Saved data entries
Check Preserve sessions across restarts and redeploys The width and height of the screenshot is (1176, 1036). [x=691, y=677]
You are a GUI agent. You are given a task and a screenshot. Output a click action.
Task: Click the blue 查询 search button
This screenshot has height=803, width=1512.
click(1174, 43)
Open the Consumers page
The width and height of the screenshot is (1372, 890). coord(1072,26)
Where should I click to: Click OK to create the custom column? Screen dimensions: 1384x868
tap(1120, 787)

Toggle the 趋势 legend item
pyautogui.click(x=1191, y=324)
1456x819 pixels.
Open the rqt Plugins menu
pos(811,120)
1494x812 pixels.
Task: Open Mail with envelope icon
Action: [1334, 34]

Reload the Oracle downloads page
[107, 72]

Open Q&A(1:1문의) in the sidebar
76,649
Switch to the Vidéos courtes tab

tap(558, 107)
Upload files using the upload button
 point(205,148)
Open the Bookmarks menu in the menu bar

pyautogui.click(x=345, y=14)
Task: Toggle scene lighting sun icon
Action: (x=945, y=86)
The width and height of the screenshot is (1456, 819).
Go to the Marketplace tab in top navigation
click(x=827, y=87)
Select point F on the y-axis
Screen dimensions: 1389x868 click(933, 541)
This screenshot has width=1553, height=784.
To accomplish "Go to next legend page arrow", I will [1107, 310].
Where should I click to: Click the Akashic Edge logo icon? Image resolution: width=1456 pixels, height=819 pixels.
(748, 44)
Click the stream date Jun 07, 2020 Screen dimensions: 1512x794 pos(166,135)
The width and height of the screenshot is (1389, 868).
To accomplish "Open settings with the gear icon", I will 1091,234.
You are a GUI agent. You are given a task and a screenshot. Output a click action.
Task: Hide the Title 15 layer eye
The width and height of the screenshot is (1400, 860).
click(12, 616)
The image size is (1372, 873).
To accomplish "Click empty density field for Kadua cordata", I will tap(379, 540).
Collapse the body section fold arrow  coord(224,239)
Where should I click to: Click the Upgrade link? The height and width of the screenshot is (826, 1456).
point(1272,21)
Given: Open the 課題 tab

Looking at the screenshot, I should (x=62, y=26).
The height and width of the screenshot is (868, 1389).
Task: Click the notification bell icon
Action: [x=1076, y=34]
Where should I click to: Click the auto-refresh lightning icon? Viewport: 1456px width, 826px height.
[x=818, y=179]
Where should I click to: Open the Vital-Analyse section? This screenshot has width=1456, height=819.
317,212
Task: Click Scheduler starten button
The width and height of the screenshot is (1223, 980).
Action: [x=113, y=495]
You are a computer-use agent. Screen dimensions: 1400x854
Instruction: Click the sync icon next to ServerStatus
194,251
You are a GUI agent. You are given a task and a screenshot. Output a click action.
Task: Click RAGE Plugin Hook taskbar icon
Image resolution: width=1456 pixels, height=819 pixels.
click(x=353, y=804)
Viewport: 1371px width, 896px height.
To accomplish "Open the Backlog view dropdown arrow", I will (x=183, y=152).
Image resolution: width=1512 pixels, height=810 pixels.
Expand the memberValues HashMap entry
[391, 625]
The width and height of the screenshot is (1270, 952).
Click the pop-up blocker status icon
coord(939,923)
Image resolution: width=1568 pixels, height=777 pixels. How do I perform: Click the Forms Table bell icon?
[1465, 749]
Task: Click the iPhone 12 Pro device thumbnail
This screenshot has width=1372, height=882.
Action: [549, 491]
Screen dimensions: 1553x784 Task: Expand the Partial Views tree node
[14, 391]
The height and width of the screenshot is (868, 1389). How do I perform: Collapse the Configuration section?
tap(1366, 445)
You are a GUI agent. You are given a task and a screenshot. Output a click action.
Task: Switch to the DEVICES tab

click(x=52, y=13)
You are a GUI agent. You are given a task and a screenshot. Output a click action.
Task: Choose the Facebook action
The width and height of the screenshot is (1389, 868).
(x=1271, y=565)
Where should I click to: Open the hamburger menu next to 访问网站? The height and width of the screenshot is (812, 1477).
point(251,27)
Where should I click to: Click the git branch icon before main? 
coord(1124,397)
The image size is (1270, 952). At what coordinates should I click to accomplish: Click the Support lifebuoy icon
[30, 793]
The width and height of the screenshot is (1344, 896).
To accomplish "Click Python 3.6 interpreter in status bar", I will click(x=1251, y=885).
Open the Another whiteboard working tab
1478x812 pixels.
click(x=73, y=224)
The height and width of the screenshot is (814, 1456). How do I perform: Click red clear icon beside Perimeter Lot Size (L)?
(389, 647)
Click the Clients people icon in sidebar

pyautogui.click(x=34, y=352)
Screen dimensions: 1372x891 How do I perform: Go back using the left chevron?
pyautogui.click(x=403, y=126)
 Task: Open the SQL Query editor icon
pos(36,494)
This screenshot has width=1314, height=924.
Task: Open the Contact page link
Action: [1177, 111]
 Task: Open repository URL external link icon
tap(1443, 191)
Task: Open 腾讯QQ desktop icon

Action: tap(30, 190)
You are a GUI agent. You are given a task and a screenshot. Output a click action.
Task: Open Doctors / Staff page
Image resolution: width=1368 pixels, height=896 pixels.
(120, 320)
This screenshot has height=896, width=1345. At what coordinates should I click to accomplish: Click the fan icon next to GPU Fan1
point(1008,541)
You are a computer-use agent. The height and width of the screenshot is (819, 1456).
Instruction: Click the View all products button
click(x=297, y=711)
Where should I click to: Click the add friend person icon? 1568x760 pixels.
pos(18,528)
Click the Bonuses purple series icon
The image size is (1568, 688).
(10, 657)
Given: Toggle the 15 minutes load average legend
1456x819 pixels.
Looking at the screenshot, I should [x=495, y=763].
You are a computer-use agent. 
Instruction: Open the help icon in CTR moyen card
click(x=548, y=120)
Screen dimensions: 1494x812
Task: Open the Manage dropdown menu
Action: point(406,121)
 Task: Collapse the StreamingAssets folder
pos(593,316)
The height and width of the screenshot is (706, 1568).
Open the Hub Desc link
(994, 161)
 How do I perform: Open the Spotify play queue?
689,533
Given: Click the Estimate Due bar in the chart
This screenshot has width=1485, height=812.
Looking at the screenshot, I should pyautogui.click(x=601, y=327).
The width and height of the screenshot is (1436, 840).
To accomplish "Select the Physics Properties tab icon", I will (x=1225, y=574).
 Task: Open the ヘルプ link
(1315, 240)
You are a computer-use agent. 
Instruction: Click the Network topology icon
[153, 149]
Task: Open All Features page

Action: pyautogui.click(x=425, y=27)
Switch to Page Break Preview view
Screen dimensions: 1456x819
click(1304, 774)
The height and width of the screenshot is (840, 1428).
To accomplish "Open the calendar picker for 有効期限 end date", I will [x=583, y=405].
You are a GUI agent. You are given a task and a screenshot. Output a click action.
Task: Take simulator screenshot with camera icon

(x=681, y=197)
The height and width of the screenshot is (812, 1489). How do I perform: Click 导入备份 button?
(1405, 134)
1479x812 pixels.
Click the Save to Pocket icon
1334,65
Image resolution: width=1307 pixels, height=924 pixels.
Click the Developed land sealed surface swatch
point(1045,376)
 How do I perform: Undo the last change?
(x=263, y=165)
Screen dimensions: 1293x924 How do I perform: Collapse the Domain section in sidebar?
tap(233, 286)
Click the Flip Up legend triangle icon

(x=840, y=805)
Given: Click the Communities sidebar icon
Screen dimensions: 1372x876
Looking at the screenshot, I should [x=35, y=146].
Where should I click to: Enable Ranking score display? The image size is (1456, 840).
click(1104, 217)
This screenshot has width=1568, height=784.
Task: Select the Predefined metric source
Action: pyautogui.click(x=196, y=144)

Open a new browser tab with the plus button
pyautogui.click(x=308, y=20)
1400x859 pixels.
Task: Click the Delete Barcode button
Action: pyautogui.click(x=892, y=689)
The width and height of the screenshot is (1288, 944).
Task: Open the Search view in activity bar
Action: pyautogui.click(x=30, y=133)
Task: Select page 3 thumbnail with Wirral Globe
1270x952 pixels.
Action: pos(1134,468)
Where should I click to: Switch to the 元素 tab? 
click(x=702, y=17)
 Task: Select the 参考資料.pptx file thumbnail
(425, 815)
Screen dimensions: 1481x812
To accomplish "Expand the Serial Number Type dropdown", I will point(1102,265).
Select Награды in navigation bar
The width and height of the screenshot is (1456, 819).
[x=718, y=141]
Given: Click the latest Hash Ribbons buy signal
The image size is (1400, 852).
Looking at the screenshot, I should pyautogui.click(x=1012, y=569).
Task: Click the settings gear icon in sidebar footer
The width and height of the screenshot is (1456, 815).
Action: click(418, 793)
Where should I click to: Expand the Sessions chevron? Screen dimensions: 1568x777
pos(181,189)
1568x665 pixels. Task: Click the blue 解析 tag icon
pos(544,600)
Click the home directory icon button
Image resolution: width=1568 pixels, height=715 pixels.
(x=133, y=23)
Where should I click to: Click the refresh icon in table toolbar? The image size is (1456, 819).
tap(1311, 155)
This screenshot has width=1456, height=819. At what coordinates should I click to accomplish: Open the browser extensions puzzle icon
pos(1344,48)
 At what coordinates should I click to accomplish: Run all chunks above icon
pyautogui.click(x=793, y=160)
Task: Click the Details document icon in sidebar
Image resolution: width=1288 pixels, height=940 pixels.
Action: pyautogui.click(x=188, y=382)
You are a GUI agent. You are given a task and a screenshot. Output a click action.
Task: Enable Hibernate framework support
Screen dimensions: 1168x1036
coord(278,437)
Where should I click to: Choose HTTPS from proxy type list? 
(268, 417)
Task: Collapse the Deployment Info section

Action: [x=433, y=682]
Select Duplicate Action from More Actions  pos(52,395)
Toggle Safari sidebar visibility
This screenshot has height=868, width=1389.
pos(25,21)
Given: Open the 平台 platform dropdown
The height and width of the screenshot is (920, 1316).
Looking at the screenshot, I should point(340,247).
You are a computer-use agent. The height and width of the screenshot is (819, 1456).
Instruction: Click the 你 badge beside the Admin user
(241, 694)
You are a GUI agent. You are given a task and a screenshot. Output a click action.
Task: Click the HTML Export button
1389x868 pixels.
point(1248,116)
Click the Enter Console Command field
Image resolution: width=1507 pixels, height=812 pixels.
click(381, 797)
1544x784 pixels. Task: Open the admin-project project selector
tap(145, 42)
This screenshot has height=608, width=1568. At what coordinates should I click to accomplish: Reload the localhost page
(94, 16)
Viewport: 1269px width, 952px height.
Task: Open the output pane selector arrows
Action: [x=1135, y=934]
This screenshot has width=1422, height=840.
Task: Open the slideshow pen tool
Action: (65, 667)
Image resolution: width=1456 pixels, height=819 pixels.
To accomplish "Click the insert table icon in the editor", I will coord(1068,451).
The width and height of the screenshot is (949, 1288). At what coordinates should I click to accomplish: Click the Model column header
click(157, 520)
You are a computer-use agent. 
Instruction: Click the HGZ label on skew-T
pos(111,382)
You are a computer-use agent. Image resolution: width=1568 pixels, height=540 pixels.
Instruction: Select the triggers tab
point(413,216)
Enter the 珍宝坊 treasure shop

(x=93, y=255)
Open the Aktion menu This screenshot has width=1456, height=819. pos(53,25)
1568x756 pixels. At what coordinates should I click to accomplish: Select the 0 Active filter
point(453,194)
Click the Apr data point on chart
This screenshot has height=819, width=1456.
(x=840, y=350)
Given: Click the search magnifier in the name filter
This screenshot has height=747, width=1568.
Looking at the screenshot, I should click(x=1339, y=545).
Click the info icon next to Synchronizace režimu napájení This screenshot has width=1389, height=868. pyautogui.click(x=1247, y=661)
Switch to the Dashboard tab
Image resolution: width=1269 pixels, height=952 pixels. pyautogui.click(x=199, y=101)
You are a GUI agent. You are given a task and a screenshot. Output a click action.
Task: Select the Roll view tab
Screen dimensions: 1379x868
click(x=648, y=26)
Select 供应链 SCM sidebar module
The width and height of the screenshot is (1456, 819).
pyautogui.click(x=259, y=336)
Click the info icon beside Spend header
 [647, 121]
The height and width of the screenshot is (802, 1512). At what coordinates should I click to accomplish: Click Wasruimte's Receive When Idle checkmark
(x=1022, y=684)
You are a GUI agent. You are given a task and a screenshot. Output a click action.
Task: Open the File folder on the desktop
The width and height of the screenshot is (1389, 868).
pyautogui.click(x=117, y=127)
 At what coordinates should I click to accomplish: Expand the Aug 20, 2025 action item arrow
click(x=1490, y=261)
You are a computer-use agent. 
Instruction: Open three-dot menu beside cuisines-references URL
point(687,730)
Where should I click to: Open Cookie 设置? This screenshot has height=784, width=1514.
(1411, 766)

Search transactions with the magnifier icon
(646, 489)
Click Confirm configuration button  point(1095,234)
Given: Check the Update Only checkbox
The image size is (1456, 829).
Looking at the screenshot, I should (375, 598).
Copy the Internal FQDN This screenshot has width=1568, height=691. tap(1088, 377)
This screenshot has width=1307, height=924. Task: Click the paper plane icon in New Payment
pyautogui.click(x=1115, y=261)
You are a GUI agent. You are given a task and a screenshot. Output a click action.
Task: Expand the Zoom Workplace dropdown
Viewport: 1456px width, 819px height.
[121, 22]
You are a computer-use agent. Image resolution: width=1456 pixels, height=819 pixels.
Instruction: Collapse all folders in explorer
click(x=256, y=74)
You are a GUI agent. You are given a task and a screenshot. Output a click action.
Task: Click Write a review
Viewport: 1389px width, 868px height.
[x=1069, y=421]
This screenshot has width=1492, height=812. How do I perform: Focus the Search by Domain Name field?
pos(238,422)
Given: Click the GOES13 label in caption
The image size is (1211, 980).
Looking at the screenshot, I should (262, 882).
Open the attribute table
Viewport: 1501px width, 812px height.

**WHAT YOU NEED TO DO**. Which lines of the records above contain the word "chart"? Show each of them.

**YOUR RESPONSE**.
Given: Click the Estimate Due bar in the chart
Click the Apr data point on chart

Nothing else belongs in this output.